In order to validate our model, we have modelled the simplest possible sensori-motor activity. The agent has only two actions left and right to orientate its sensor. The sensor gives a value among two: active, or inactive. Time flows by steps, and the only goal of the agent is to feed its perceptual system, by orientating its sensor and anticipating the position of next sensations.

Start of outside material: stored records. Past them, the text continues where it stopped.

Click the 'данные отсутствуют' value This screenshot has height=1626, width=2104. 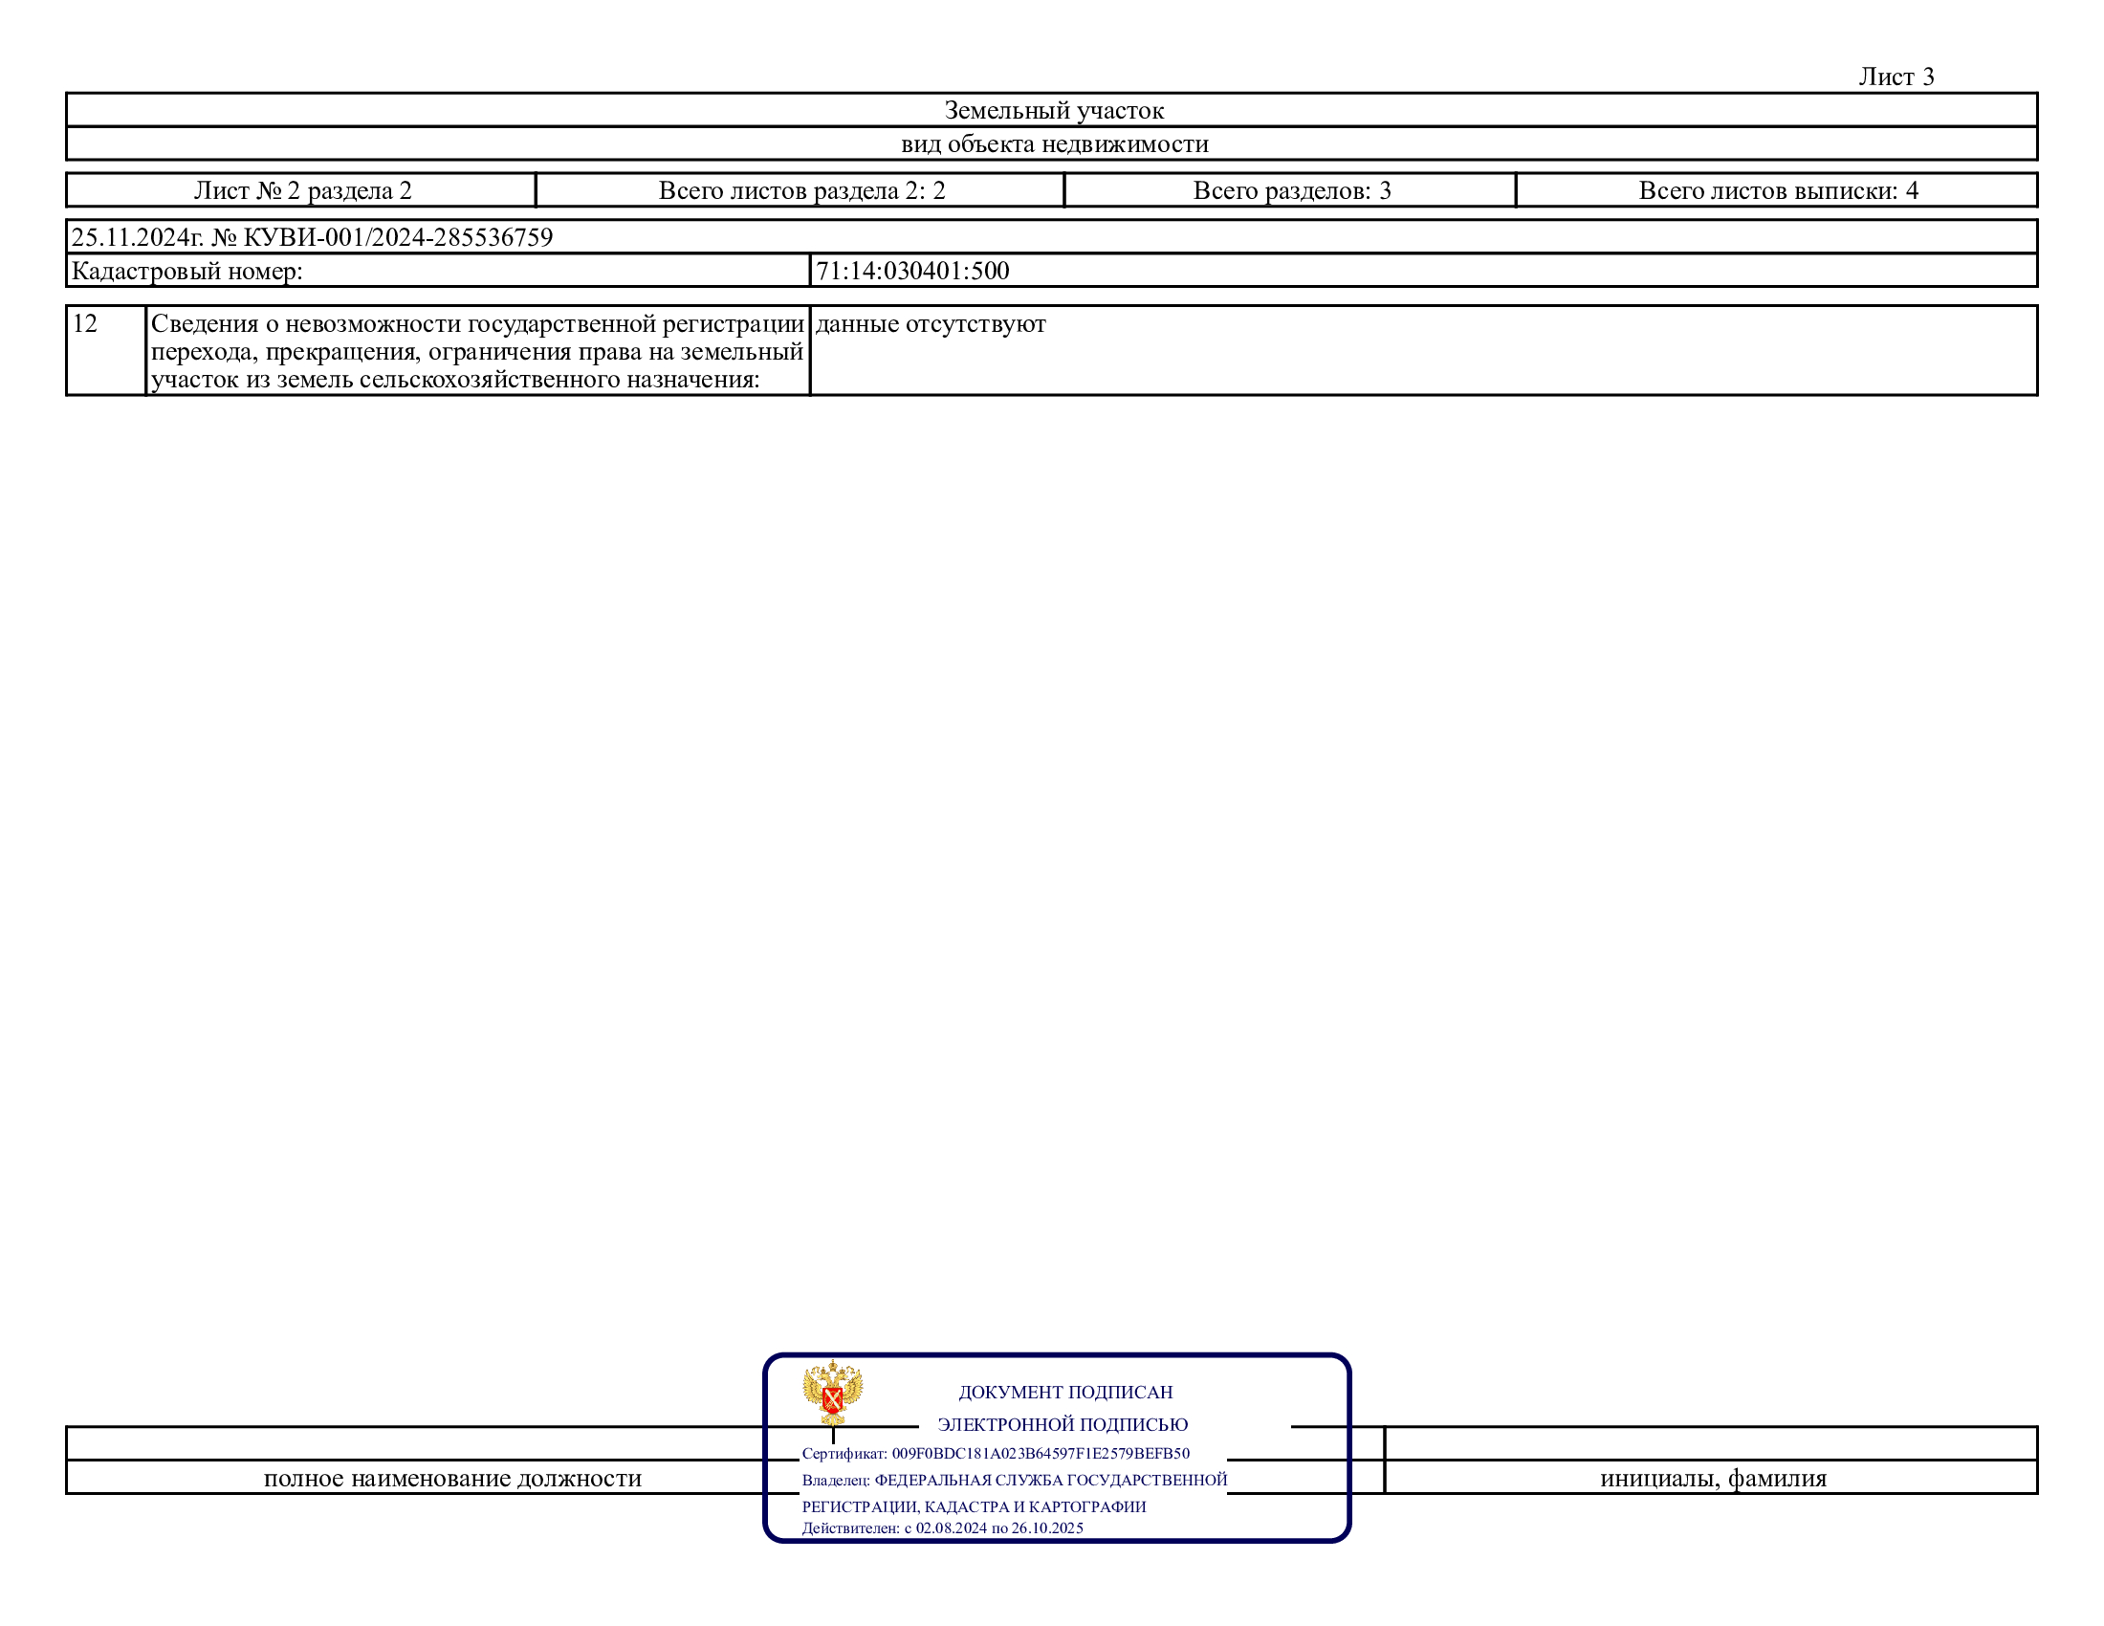point(930,325)
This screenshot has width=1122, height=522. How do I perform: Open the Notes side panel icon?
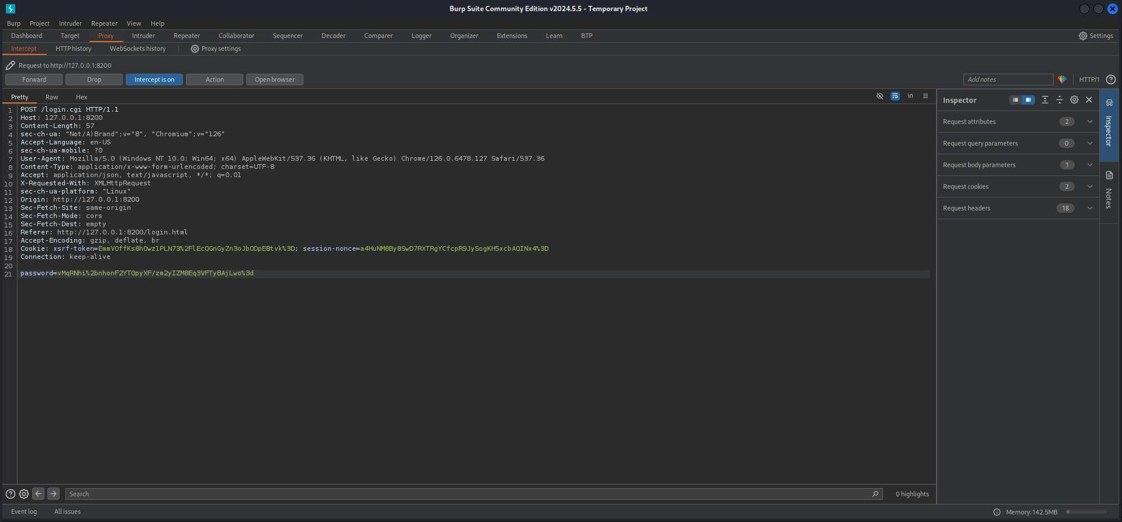coord(1109,175)
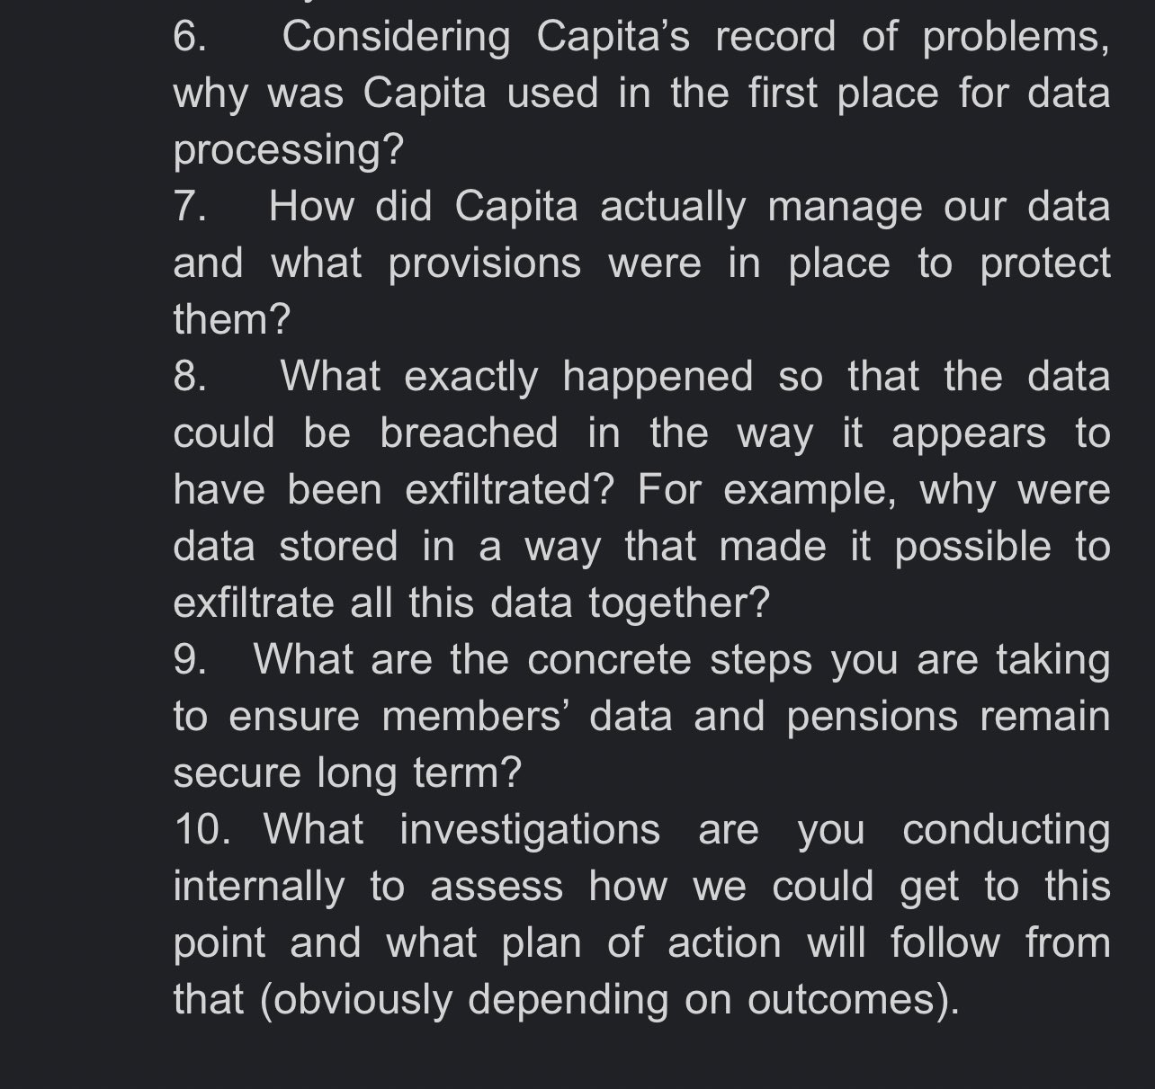
Task: Click the word "together?" ending item 8
Action: (679, 603)
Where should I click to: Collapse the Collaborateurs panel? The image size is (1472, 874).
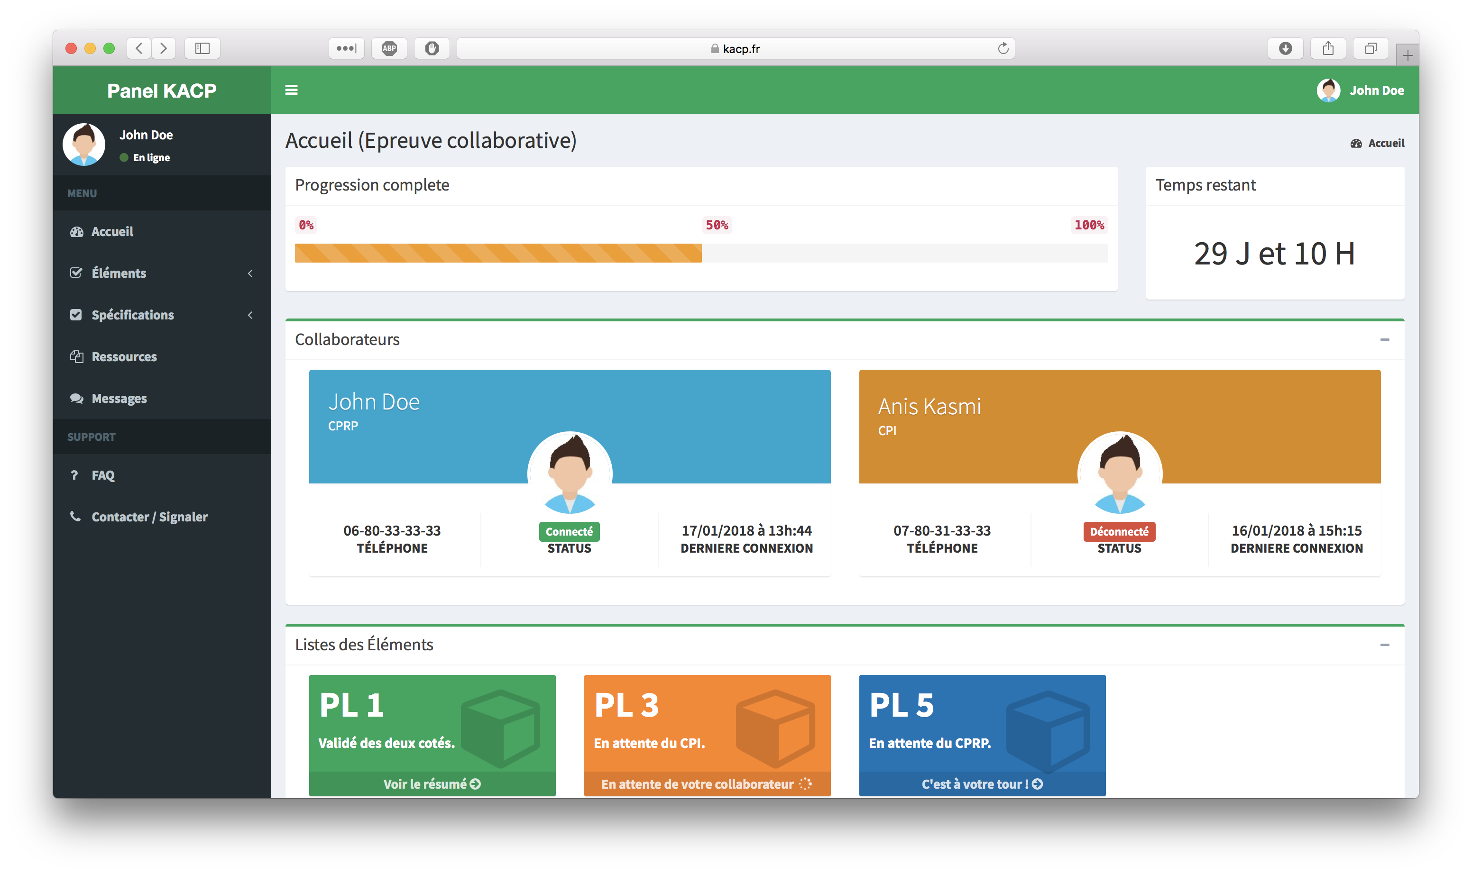coord(1384,340)
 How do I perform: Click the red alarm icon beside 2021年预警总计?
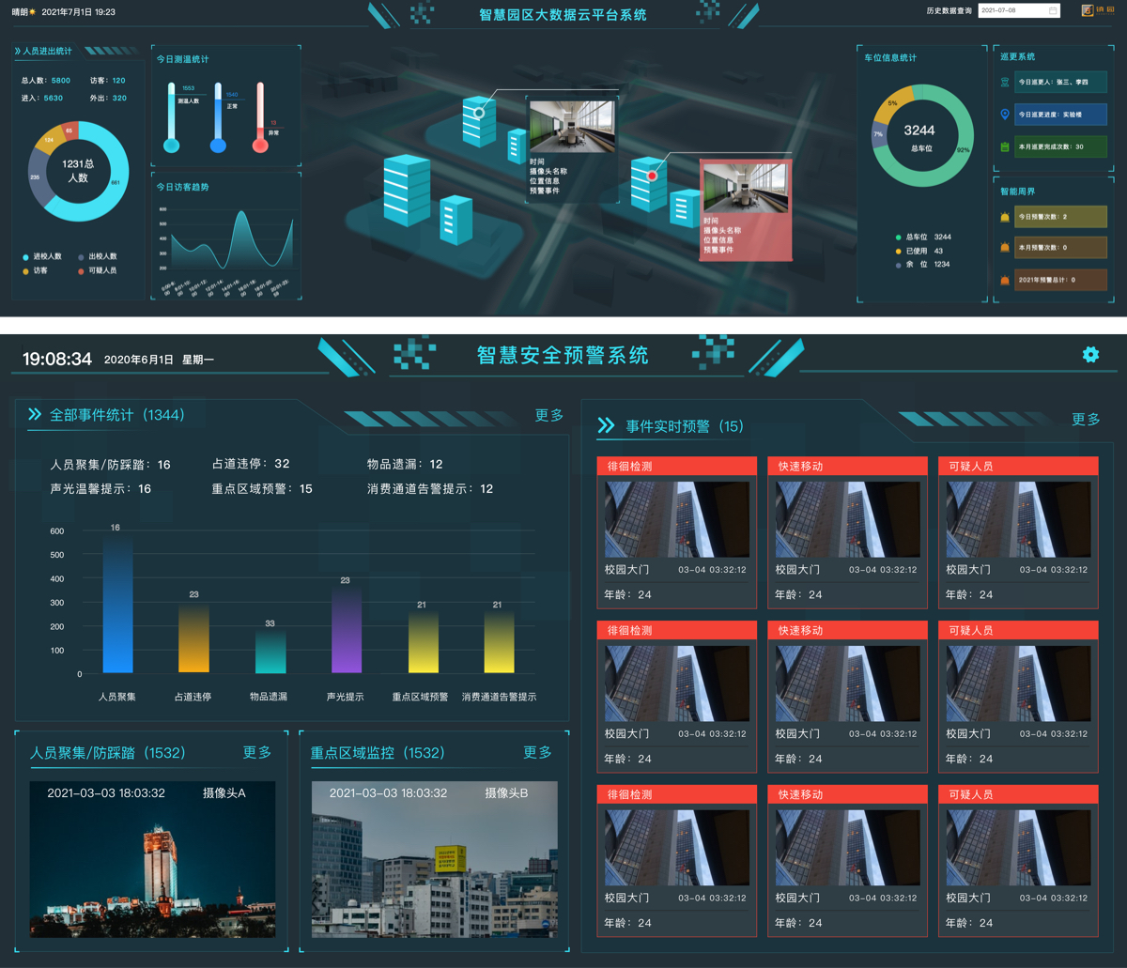click(1005, 280)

The external world acts on the agent by sending binary periodic series; for example (l=left, r=right):

r, r, r, l, l (pattern1)

r, l, l (pattern2)

r, l, l, l (pattern3)

In the starting experience, we send repeatedly pattern1 during 100 time units, then pattern2 for the next 100 time units, then pattern3, etc. Our goal is to set-up a version of the stored interaction model where:

- the agent gets more and more adapted to each pattern series; this adaptation will be directly measurable in the number of times the agent anticipated correctly the position of the next sensation

- at each pattern change, the agent gets accommodated faster and faster to the next pattern

- after a great number of time units, the agent behavior does not deteriorate. This is a risk of our model, since the number of influencing interactions is always growing.

3.2 The algorithm

The word ‘interaction’ designates here a sequence of action / anticipated sensations pairs; each pair in the sequence corresponding to one time unit. The algorithm is a loop:

- each stored interaction provides an advice to the current interaction, in the form of its action / anticipated sensations pair, assorted with a degree of adjustment and synchronization

- the agent synthesizes these advices, and produces an action to perform

- the agent performs this action, and records the sensations

- each stored interaction updates its degree of adjustment and synchronization with the situation, depending whether actual sensations were analogous to anticipated ones.

- when the current interaction is guided too feebly by the stored interactions, it is abandoned, and added to the stored interactions set. A new current interaction is created, and the cycle starts again.

3.3 Results

The recognition degree can be assessed by the current interaction length, which keeps growing as long as the stored interactions provide it with good advices. The current interaction length is the agent’s internal success criterion.

3.3.1 Starting example

The starting example consists in examining how the model reacts to a time series where the three patterns are presented alternately, each for 100 time units, during a total period of 4000 time units. The patterns are all shorter than five time units, which is unknown to the agent. Figure 1 shows the current interaction length with respect to time. The current interaction is abandoned when its match ratio goes under 80% in the last 20 time units (instant match ratio). Figure 1 shows an initial ‘hesitation period’ of learning, up to 1500 time units, where length is small because of a bad anticipation policy. It is followed by a period of stability during which match ratio keeps being above 80%.

Figure 1- length of current interaction, 3 patterns, noiseless

3.3.2 Influence of learning

The instant match ratio is displayed on figure 2; it allows us to see how the model reacts to pattern changes. It is consistent with the average match ratio, computed from the beginning, and which shows a steady increase (figure 3).

Figure 2- instant match ratio, 3 patterns, noiseless

Figure 3- average match ratio, 3 patterns, noiseless

3.3.3 Influence of noise

The influence of noise on the model robustness has been tested by introducing random inversions in the sensory stream. A 5% noise level results in a significant matching impairement (figure 4)

Figure 4- 3 patterns, 5% of random inversions

(left: length of current interaction, right: average match ratio)

4 Conclusion

By differentiation and selection, the interactive perceptual representation allows the emergence of new representations, which is illustrated by our simple example, where an agent learns to distinguish practically (visible in its behavior) patterns in a time series, with no other instruction than to keep active its perceptual system.

The stored interactions model is a new kind of learning framework, with keeps intact each individual experience, and synthesize them on the fly during interaction. Learning and recognition are no longer separated, but are tightly coupled.